> Problem to work on
Reproduce each of the following records without any deviation.

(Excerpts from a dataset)

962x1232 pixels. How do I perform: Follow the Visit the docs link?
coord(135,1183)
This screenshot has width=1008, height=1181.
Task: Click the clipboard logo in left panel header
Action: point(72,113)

> The answer
962x1232 pixels. How do I perform: Follow the Visit the docs link?
coord(135,1183)
This screenshot has width=1008, height=1181.
Task: Click the clipboard logo in left panel header
Action: point(72,113)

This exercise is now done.